─── EXERCISE DATA
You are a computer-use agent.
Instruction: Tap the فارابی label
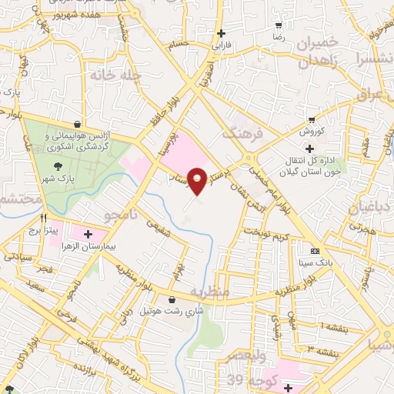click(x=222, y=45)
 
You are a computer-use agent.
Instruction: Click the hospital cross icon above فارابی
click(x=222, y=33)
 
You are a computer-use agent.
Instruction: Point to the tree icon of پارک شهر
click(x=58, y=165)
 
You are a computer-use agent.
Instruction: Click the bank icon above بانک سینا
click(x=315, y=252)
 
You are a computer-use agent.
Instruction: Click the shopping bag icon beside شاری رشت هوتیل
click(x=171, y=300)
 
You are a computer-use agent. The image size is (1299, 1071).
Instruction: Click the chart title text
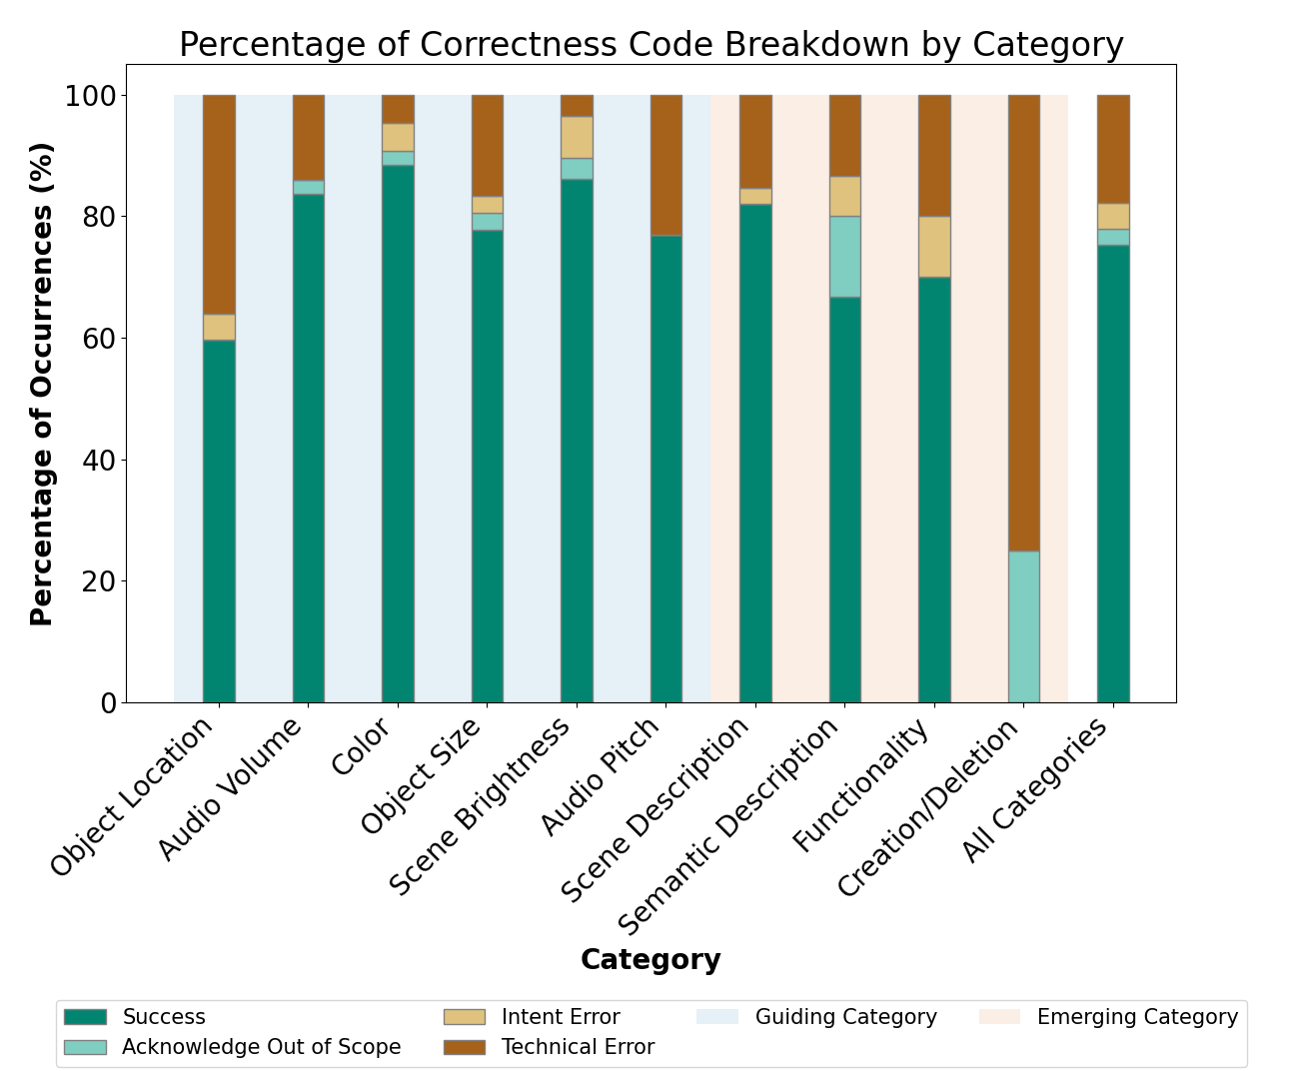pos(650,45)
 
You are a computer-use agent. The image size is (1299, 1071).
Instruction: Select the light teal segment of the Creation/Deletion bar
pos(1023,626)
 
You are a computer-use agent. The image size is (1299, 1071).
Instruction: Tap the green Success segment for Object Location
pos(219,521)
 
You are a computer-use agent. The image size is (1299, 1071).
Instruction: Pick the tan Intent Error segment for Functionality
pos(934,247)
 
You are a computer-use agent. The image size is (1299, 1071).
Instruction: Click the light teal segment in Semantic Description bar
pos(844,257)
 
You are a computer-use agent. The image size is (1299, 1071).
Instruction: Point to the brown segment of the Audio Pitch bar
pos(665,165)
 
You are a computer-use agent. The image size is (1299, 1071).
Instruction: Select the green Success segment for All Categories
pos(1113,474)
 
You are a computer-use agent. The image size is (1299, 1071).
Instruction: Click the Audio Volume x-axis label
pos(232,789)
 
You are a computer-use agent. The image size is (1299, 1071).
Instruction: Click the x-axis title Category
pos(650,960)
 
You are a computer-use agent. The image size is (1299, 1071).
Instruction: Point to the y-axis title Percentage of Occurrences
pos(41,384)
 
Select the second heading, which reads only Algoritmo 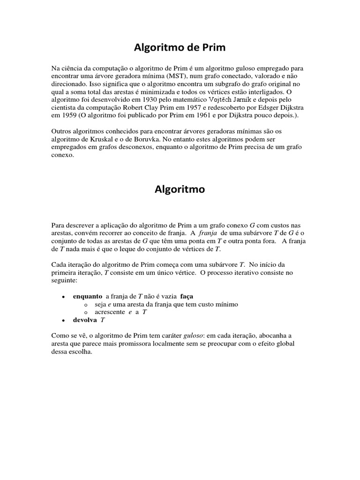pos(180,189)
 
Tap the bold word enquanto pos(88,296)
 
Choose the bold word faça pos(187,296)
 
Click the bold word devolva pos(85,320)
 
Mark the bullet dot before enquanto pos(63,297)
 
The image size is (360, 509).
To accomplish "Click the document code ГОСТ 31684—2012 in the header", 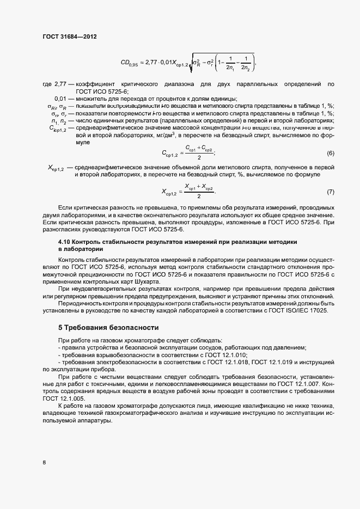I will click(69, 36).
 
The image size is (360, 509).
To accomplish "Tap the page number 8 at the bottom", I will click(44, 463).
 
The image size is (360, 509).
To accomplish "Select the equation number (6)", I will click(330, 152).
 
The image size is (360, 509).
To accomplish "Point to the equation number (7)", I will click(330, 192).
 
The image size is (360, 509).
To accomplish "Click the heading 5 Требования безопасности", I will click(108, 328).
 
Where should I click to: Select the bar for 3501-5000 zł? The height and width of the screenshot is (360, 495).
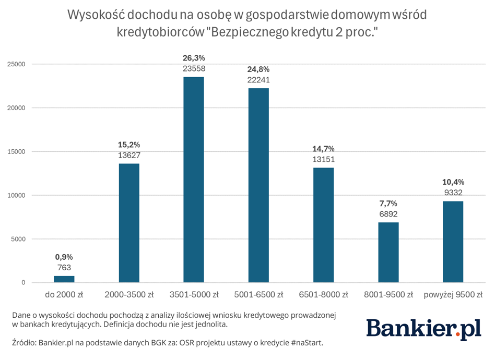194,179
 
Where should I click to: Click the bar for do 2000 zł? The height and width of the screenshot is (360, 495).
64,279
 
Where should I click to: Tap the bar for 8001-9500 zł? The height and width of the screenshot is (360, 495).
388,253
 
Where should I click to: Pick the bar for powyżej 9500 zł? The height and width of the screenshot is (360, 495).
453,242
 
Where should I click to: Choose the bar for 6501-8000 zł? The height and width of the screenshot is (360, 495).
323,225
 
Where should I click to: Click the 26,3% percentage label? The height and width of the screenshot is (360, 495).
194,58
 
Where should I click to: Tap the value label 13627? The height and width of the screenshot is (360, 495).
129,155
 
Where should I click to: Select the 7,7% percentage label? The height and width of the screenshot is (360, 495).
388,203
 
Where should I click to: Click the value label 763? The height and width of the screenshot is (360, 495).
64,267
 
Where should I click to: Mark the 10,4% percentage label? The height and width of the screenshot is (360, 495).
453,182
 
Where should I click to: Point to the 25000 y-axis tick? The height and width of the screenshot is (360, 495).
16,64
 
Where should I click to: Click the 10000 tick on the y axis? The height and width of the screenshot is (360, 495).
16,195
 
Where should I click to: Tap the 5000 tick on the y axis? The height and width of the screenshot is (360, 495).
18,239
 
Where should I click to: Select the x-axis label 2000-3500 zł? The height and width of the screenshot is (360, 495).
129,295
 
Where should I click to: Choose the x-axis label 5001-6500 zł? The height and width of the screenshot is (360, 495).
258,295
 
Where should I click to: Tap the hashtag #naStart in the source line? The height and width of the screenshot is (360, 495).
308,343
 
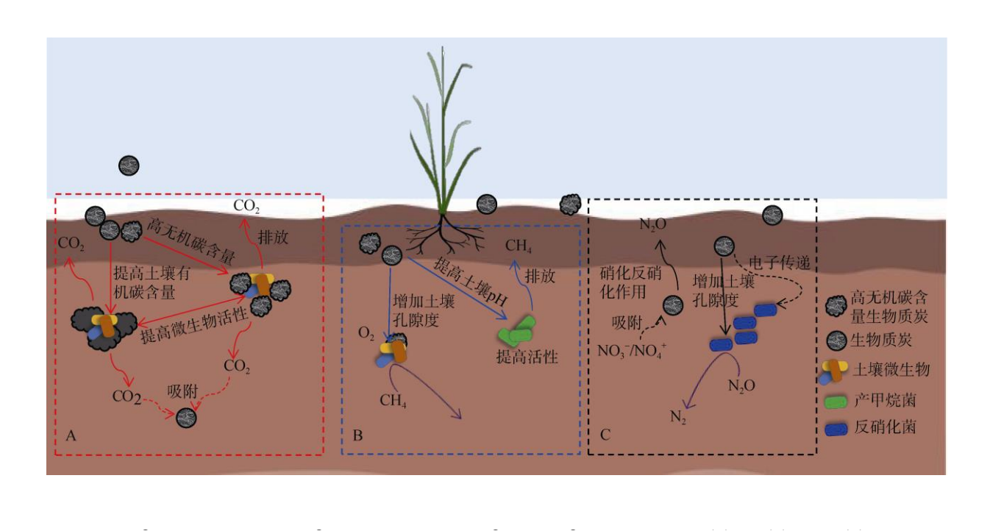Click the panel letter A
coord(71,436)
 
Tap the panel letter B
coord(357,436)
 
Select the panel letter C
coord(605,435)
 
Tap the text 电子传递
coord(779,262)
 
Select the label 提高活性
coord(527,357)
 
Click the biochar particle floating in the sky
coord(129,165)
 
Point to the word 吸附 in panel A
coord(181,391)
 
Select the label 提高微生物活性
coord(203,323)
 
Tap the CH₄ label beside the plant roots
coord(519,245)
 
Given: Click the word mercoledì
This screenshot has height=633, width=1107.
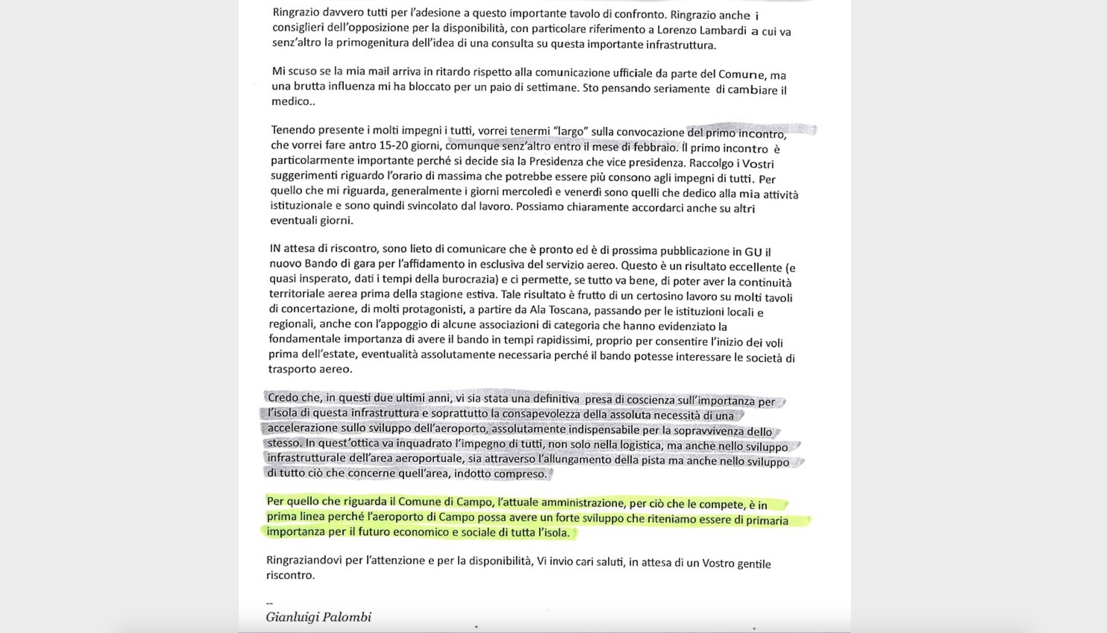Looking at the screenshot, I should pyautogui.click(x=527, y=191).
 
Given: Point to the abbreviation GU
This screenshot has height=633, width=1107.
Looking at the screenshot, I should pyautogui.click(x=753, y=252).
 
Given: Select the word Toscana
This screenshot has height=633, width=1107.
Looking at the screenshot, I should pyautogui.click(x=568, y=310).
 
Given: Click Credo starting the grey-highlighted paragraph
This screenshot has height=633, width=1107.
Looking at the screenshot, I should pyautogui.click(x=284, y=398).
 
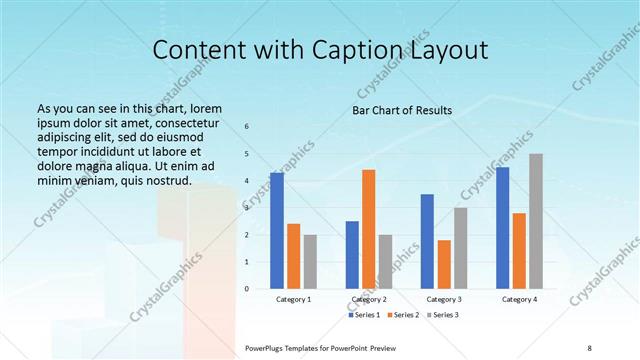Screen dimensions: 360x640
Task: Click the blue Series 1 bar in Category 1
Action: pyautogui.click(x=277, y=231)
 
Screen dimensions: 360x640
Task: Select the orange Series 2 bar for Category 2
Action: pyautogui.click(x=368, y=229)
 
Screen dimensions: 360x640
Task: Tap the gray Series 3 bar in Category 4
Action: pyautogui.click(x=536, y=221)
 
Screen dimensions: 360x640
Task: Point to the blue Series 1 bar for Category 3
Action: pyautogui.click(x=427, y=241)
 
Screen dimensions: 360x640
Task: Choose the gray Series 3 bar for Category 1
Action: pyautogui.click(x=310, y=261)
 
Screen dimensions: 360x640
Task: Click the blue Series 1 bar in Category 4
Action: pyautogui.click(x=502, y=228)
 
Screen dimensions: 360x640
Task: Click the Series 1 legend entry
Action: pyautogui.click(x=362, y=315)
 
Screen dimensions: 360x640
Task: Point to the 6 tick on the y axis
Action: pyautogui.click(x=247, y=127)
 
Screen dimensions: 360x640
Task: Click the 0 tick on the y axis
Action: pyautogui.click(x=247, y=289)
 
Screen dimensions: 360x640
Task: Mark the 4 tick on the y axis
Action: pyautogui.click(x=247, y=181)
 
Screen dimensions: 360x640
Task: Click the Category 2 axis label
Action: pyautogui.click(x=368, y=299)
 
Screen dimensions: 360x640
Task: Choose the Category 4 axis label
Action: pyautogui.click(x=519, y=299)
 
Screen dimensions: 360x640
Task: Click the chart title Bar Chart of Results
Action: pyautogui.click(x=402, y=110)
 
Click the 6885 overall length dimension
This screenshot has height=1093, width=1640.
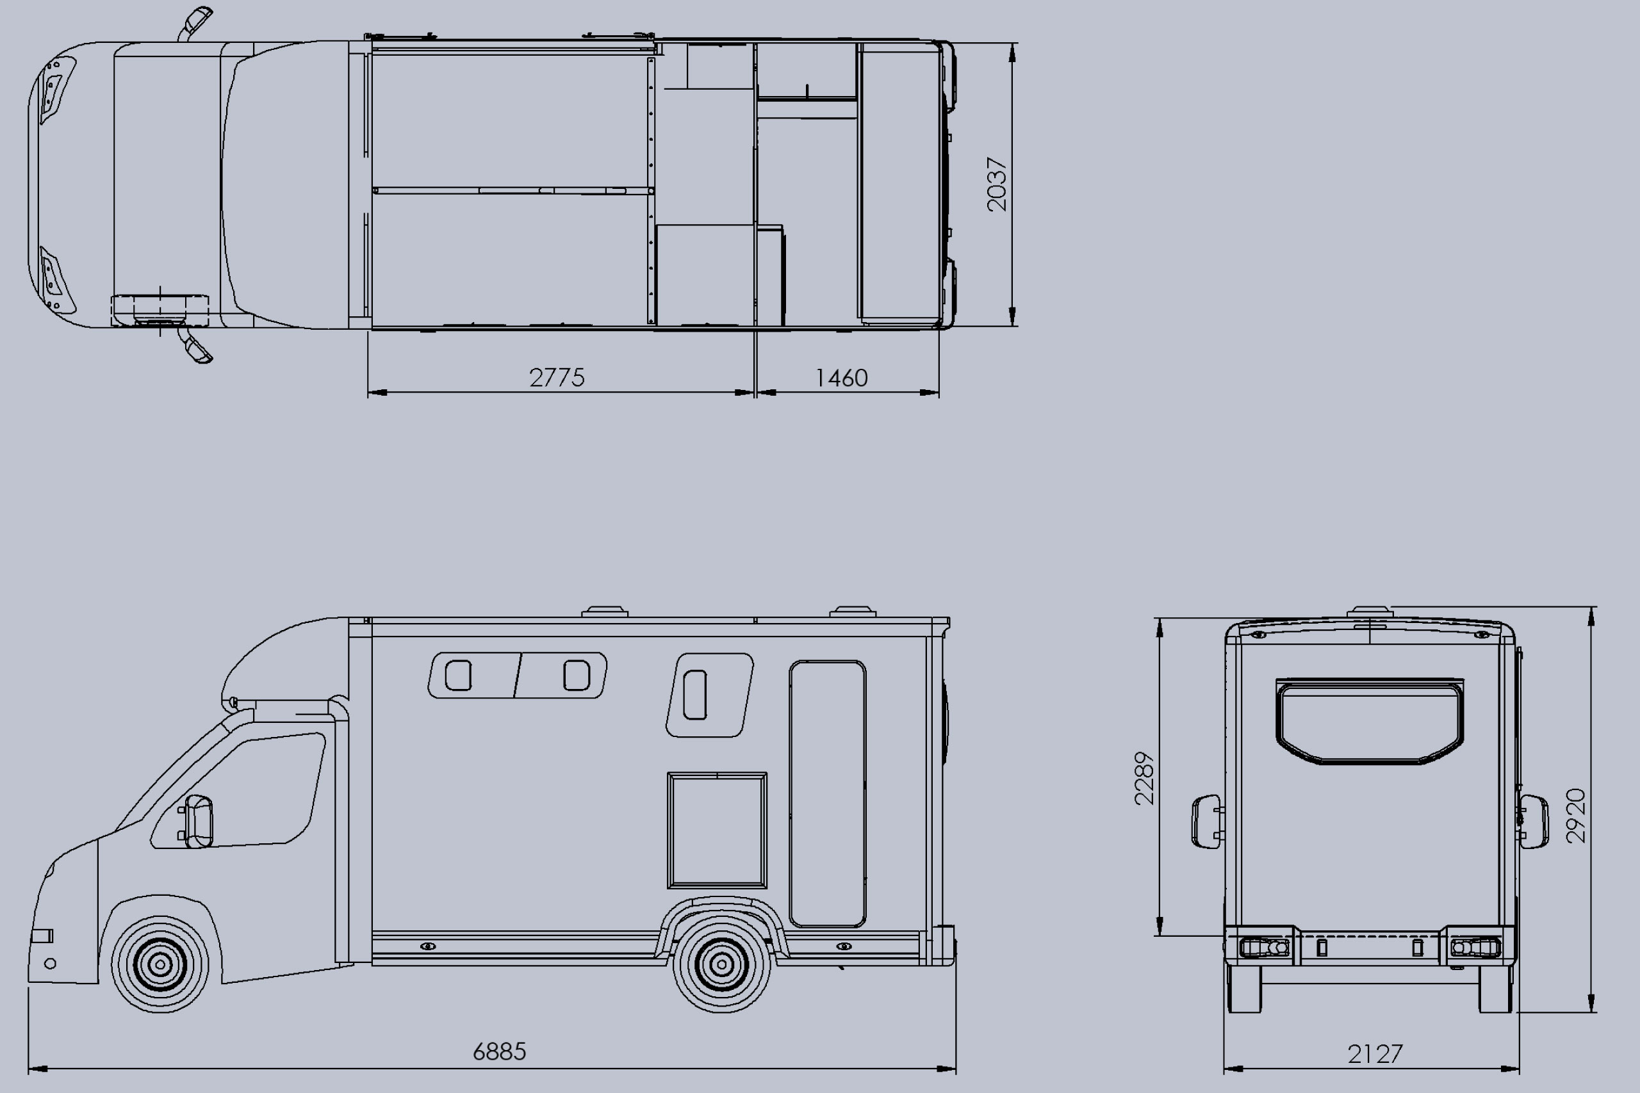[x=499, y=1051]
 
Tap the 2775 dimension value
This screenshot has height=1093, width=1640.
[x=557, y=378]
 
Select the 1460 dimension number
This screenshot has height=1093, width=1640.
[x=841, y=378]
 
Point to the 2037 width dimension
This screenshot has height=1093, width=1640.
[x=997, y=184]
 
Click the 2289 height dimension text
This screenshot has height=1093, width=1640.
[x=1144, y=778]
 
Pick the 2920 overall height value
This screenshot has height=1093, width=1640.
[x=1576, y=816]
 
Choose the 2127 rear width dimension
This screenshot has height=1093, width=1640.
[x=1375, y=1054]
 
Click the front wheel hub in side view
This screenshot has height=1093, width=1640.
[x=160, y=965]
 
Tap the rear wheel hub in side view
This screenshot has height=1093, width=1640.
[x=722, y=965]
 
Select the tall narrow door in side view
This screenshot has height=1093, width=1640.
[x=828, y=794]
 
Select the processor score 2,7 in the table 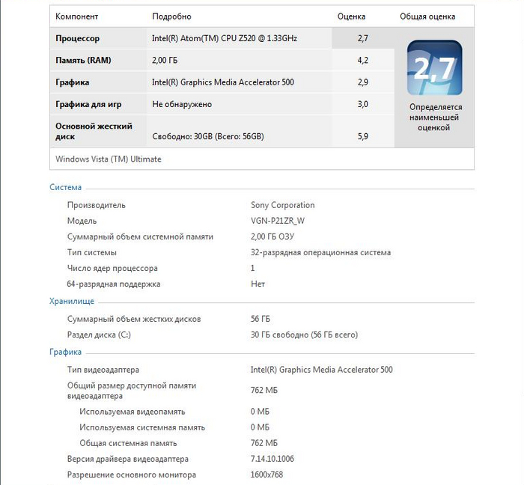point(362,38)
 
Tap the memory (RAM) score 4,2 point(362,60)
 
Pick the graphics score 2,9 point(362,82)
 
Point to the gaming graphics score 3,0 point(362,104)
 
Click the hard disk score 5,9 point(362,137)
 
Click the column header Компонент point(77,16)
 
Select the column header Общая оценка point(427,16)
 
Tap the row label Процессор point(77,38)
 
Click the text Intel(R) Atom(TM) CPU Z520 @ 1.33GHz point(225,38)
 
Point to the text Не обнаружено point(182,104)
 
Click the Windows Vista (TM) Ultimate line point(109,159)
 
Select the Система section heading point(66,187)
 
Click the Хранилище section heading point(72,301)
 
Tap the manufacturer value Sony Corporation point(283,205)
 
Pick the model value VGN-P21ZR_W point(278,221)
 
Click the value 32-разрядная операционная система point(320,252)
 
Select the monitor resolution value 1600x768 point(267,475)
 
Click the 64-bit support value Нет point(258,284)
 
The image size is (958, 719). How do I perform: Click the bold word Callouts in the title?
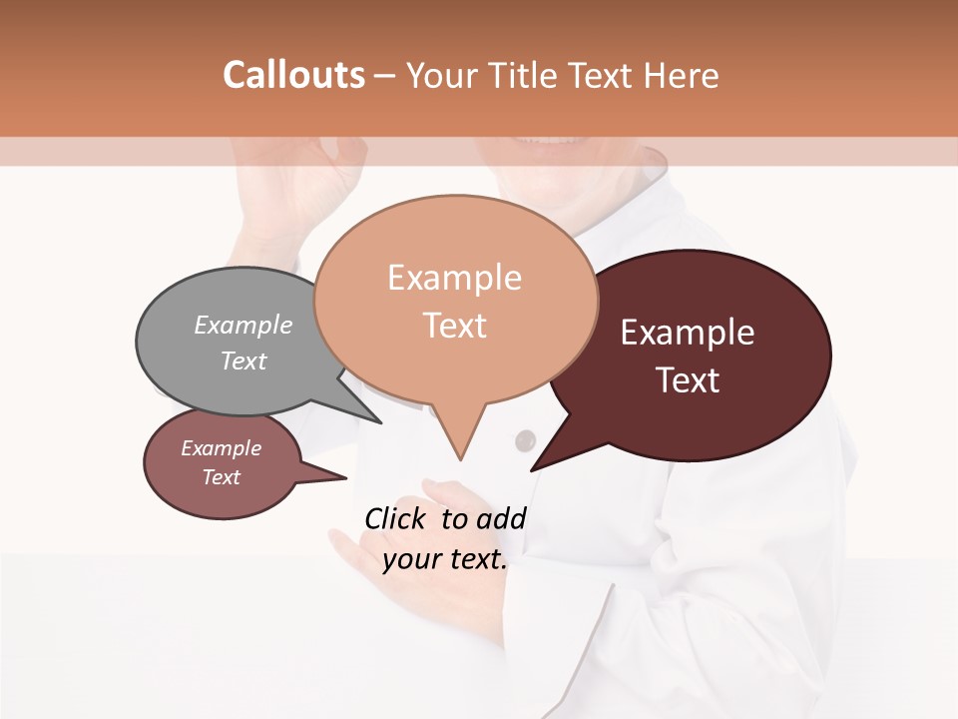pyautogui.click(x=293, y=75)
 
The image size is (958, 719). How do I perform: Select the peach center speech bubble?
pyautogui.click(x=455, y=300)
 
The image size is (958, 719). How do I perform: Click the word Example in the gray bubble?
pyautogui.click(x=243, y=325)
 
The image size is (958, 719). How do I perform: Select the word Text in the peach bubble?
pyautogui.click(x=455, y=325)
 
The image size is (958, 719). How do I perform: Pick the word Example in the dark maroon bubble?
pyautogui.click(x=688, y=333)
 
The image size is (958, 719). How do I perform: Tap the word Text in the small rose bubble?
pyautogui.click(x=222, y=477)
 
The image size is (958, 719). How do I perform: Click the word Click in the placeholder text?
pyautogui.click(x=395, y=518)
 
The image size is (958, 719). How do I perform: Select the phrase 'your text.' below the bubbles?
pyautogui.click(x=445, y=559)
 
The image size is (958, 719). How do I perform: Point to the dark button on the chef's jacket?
──────
Extract every line of the records above that contains the word "Audio", treating uppercase and lowercase as different.

• **CORRECT ANSWER**:
Instruction: Point to the brown segment of the Audio Pitch bar
Instruction: Click the Audio Volume x-axis label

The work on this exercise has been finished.